TASKS TO COMPLETE:
a - List every gene whose expression level the passage on bevacizumab and cartilage degeneration names.
b - Carry on the passage on bevacizumab and cartilage degeneration from its last sentence.

EXERCISE PASSAGE:
--

Anderson et al. recently reported that early molecular interventions can limit cartilage degradation by minimizing the extent of tissue damage and can help accelerate healing by decreasing the inflammatory response [31]. In the current study, early intervention by intravenous administration of bevacizumab appeared to contribute to a reduction in articular cartilage degeneration, osteophyte formation, and synovitis, as determined macroscopically and histologically in experiment 2.
We performed PCR analyses to assess whether bevacizumab has preventive effects on the whole joint (that is, by comparing the results of experiments 1 and 2). In the synovium, MMP13 and ADAMTS5 expression levels were significantly lower in the OAB IV group than in the OA group. Although bevacizumab did not decrease IL1B expression significantly, we suggest that the decrease in MMP13 and ADAMTS5 expression levels contributed to the absence of synovitis.

--

DATASET ENTRIES:

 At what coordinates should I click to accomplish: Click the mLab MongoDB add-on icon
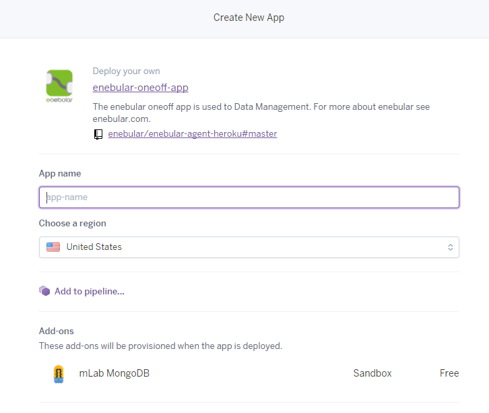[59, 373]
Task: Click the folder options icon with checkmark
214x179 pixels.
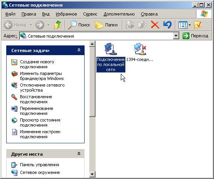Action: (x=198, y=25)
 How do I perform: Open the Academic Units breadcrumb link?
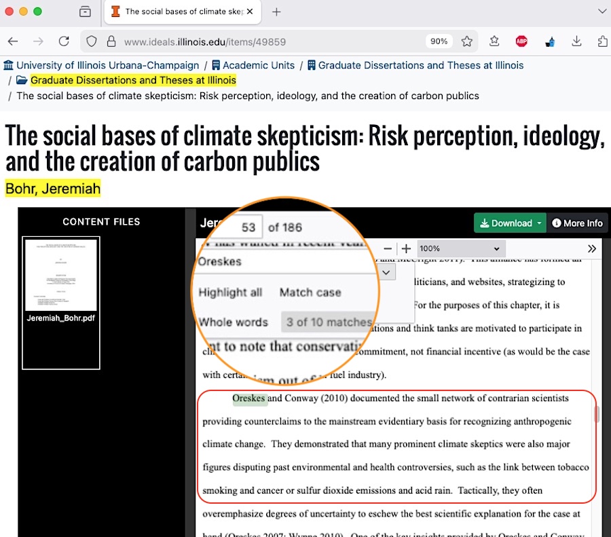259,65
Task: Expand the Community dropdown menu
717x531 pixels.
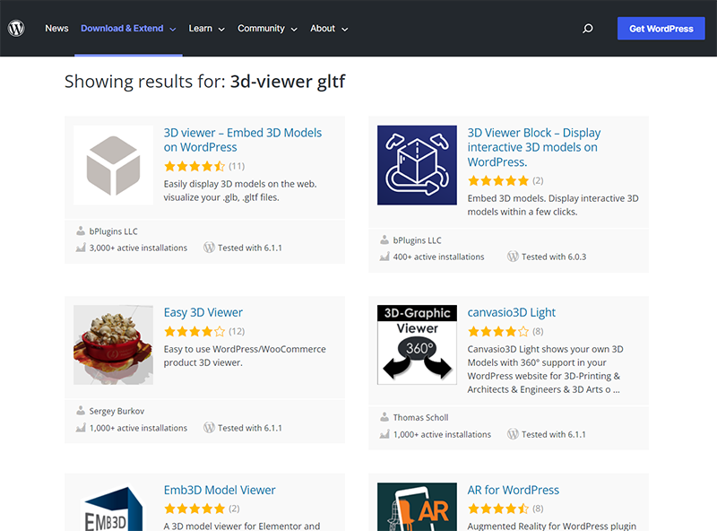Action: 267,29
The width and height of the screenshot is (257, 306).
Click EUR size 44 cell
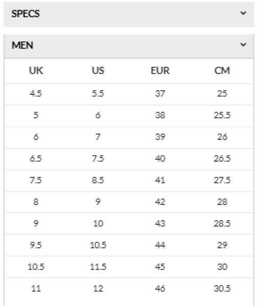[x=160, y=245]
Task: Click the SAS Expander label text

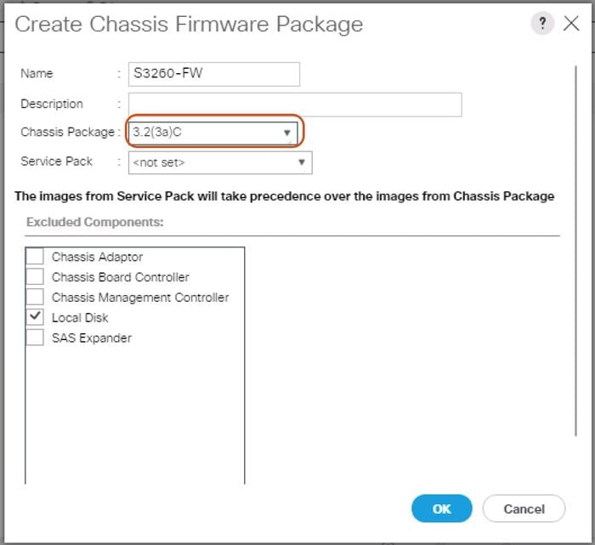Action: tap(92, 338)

--

ANSWERS TO EACH TASK:
a - MMP13, ADAMTS5, IL1B

b -
Higher VEGF mRNA and protein levels have been reported in the synovial tissue of patients with inflammatory joint disease who required synovectomy compared with healthy control subjects [32]. Acute joint damage that occurs at the time of an injury initiates a sequence of events that can lead to progressive articular surface damage [31]. Subsequently, fragments of cartilage can induce synovitis in these patients [33]. In this study, damage to the articular surface led to an elevation in VEGF expression in the articular cartilage. In the synovium, there was a strong increase in the expression of MMP and IL1B, which indicates inflammation, but VEGF expression, which represents angiogenesis, was unchanged. This is probably because our study examined the early stages of OA (4 weeks after ACLT). Therefore, it seems likely that VEGF expression in the synovial tissue was not influenced by bevacizumab treatment.
Runx2 is the master gene of bone formation and contributes to sclerosis in subchondral bone and the formation of osteophytes [34]. From the early stages in our model, we observed a significant decrease in Runx2 expression with bevacizumab treatment, suggesting that bevacizumab contributes to the inhibition of osteosclerosis in the subchondral bone and inhibits osteophyte formation.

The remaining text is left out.